Le Conseil des ministres de l’Intérieur du 20 juillet aura finalement avalisé le plan élaboré par la Commission pour relocaliser les demandeurs d’asile échoués en Grèce et en Italie, et réinstaller ceux qui se situent dans les camps de réfugiés au Proche-Orient. Cette issue positive, si curieusement à contre-courant des cris d’orfraie de plusieurs États membres qui refusaient initialement de se voir imposer des « quotas », est le fruit d’un travail particulièrement constructif de la présidence luxembourgeoise. Il est désormais utile de réfléchir à ce qui peut être une approche cohérente de la migration en Europe, comme la Commission nous y invite dans son agenda publié en mai.

Le premier volet de ce texte portait précisément sur la relocalisation (des demandeurs d’asile) et la réinstallation (des réfugiés des camps). Avec lui, l’Union peut exprimer ses valeurs d’humanisme, soulager des États débordés par le problème et répartir assez équitablement entre les capitales la charge d’accueil de 60.000 personnes, un nombre somme toute très relatif. La contrainte voulue par la Commission est certes difficile à faire accepter à des opinions publiques anxiogènes. Mais elle l’est encore plus quand on leur fait croire au résultat inverse de celui sur lequel on s’accorde !

La Commission souhaite, en deuxième lieu, avancer sur des pans de législations existants qui renforcent notamment la sécurité de l’Union. Ainsi, elle a déjà accepté une augmentation substantielle des moyens de l’agence Frontex pour œuvrer à la surveillance des côtes et au sauvetage en mer. Elle a émis l’idée de mener une opération militaire européenne contre les passeurs au large de la Libye, qui reste en attente d’un feu vert des Nations Unies. Mais l’exécutif communautaire va plus loin, en voulant améliorer les dispositifs existants de lutte contre l’immigration illégale et de coordination en matière d’immigration économique et d’asile. Elle invite les États à traiter la migration autrement que dans l’urgence dans un souci d’efficacité.
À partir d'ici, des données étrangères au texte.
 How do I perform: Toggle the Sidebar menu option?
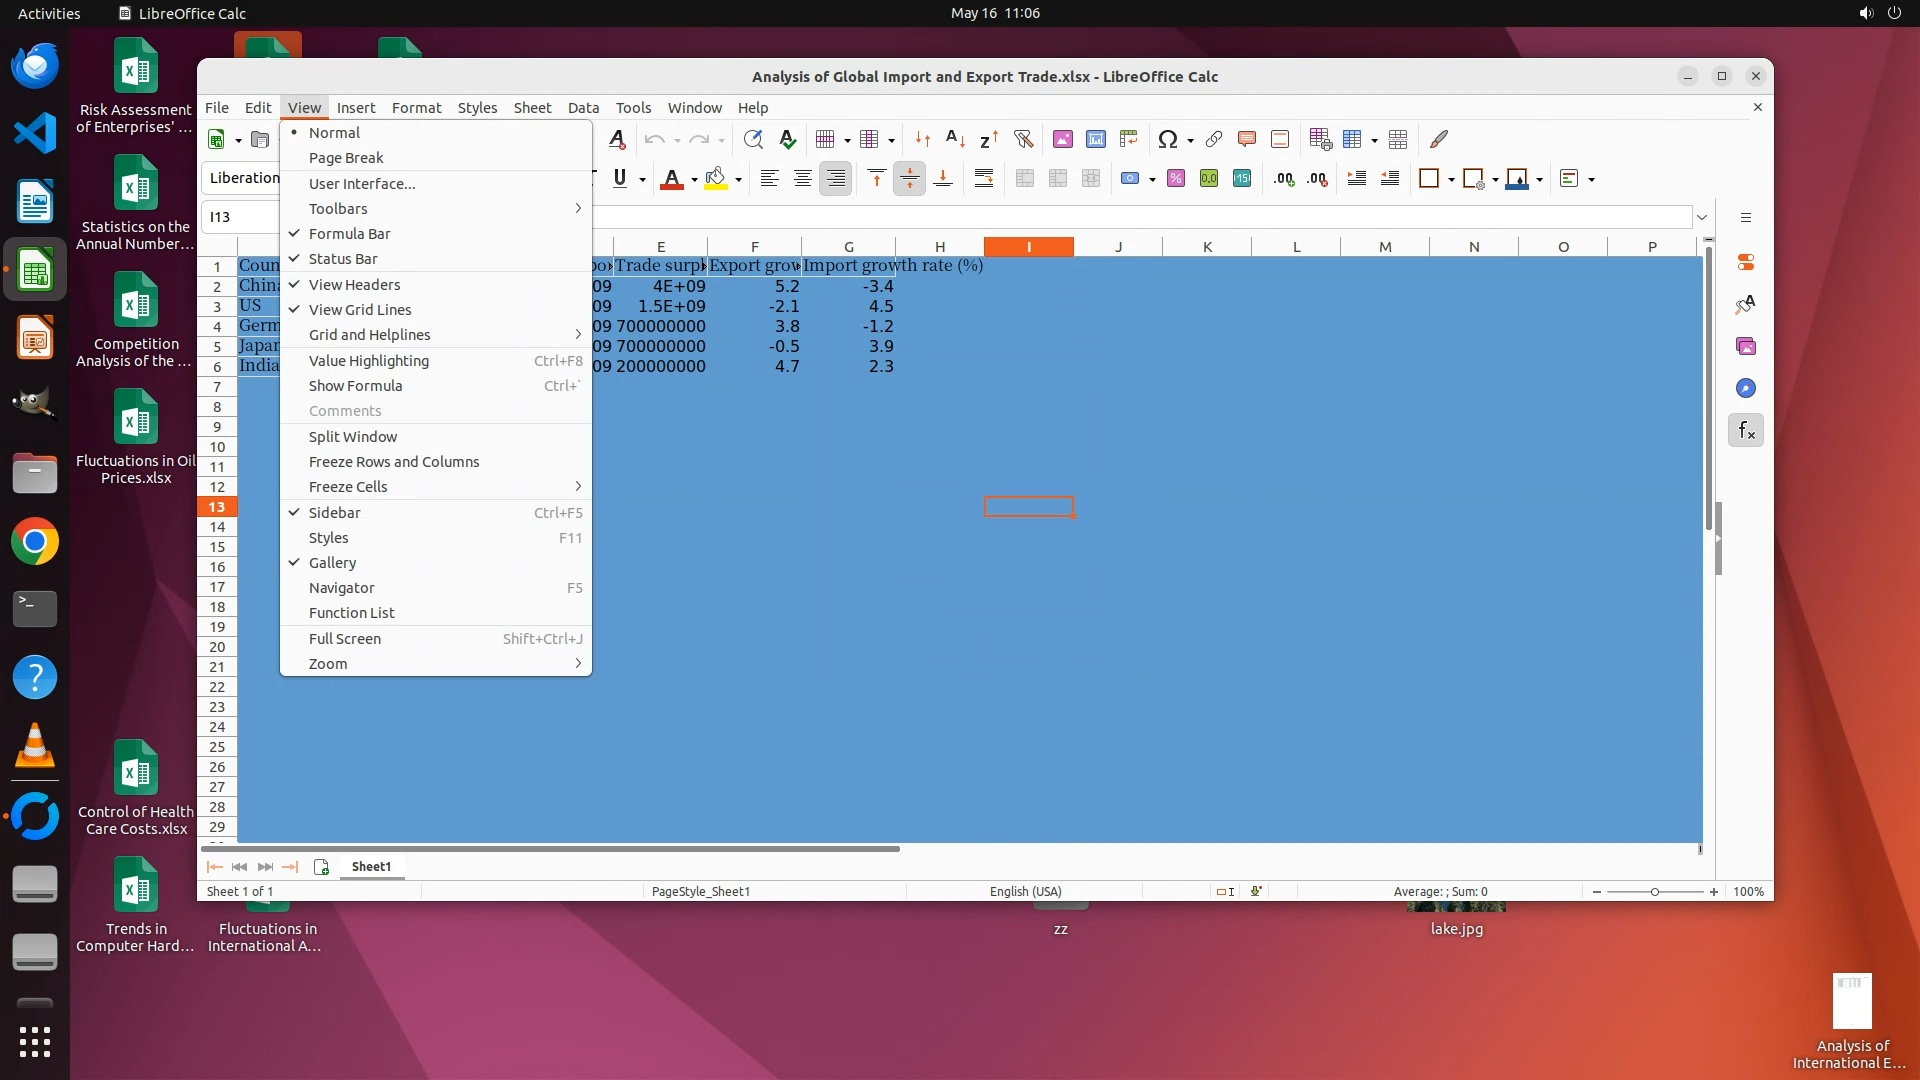(x=334, y=513)
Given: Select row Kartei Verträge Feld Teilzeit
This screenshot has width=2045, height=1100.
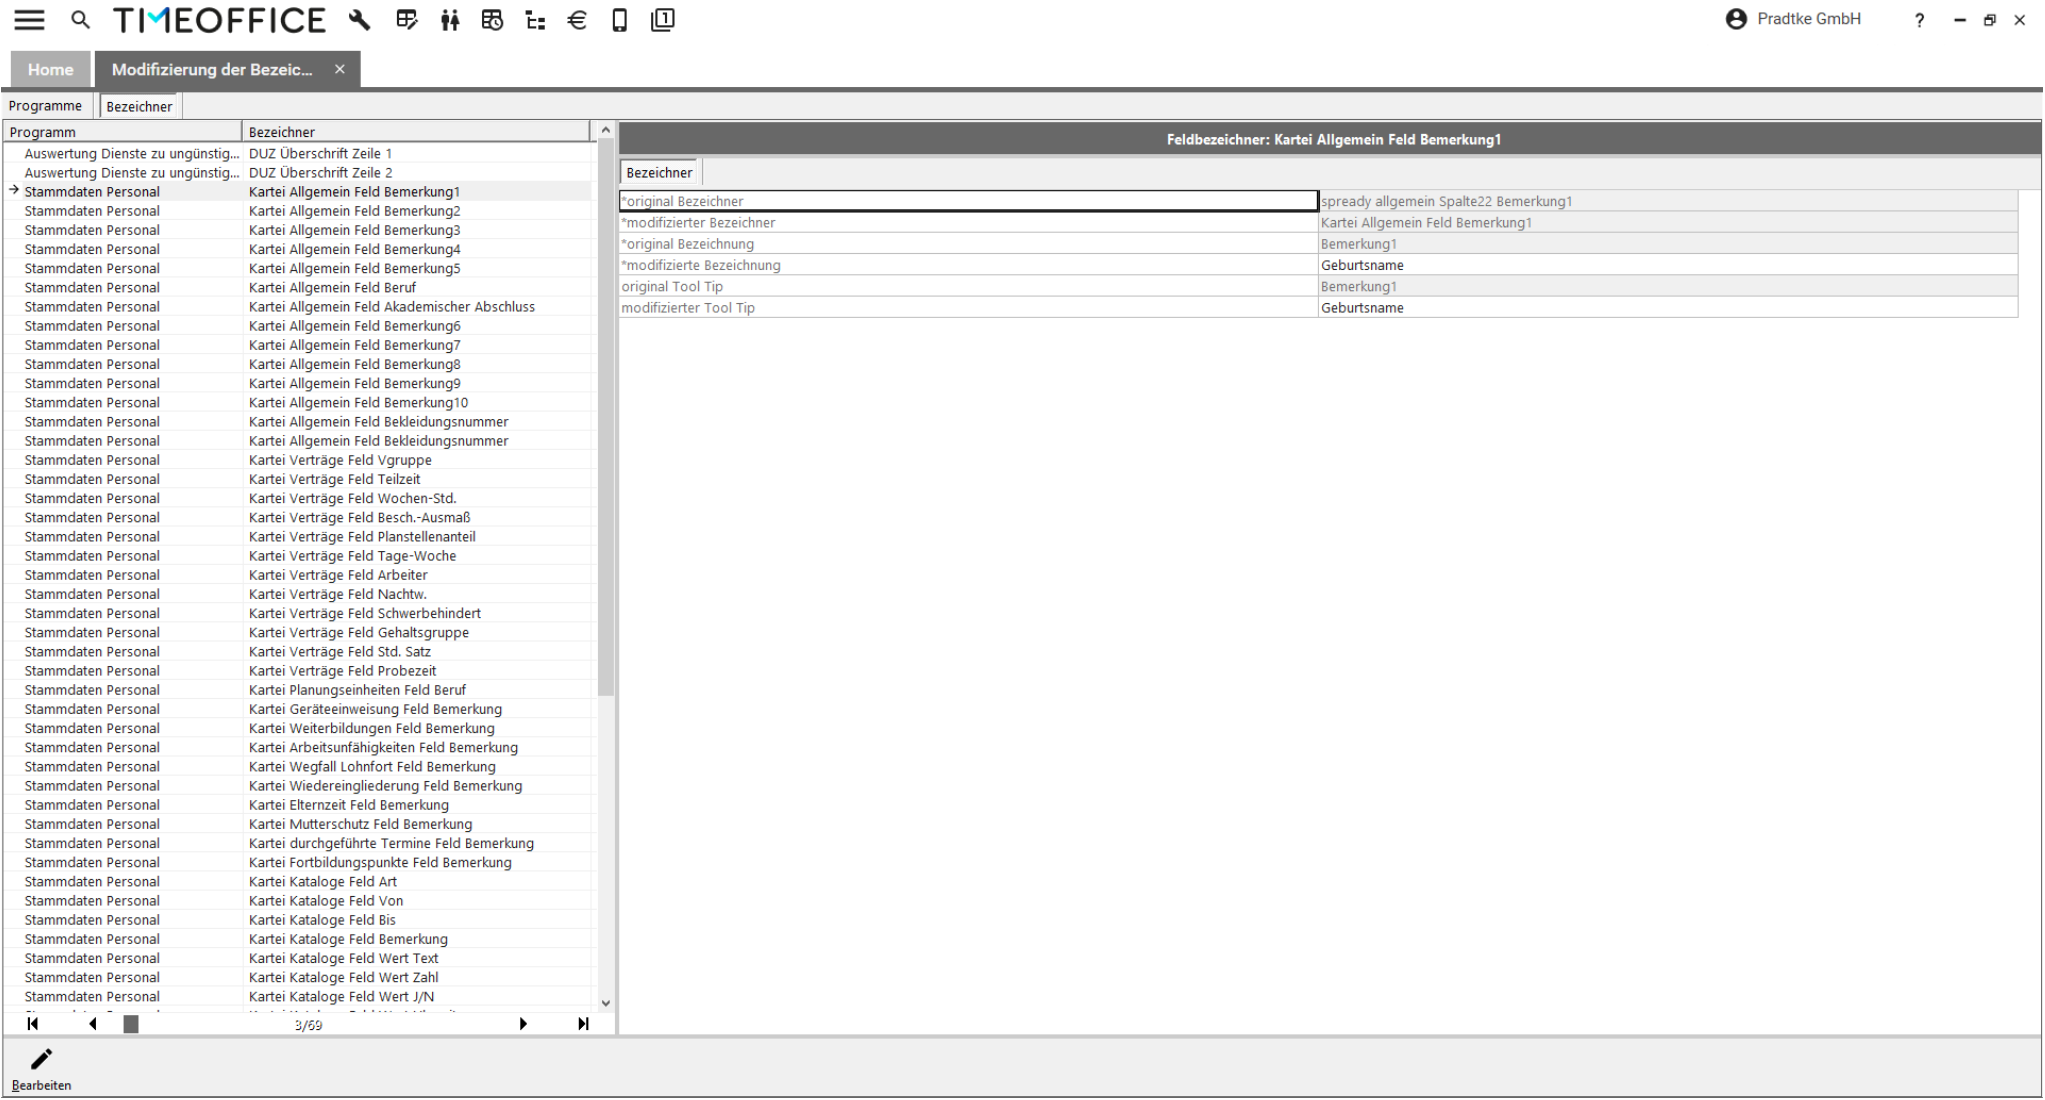Looking at the screenshot, I should pos(335,479).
Comme l’indiquent Yves Pascouau et Antonio Vitorino dans un texte publié par l’Institut Delors, cet aspect de l’agenda migratoire de la Commission peut donner l’impression de manquer d’ambition. Mais si la marge de manœuvre de l’exécutif est très étroite, c’est qu’il est difficile, dans les circonstances politiques nationales et européennes actuelles, de créer un véritable espace de dialogue entre les États pour avancer sur ces questions très sensibles. Organiser ce débat est donc propice au dépassement des initiatives nationales qui se révèlent inefficaces. C’est aussi une façon de dessiner une politique de migration économique commune que Stand up for Europe et le Parti Fédéraliste Européen appellent de leurs vœux dans leur initiative citoyenne (*).

A long terme, enfin, la Commission fait des propositions ambitieuses afin d’harmoniser le droit et les pratiques nationales en matière d’asile, d’améliorer encore la gestion des frontières (avec, à terme, la création d’un corps de garde-côtes européen), et de faciliter l’embauche de travailleurs migrants. Il faut voir dans cet aspect de l’agenda une volonté d’avancer vers la mise en place d’une politique migratoire exhaustive conjuguant la mobilité des migrants, vers et dans l’Union, et la protection du territoire européen. Une politique efficace, juste et ferme conduite par une autorité qui en assume au mieux la gestion et la responsabilité.

Il incombe à présent aux États de s’approprier l’agenda exhaustif que présente la Commission européenne et de le relayer régulièrement à leurs Parlements et à la société civile pour dépassionner des débats par nature trop sensibles.

Olivier Marty est Maître de conférences à SciencesPo Paris. Olivier Boruchowitch est philosophe.

Ils sont membres de Stand up for Europe.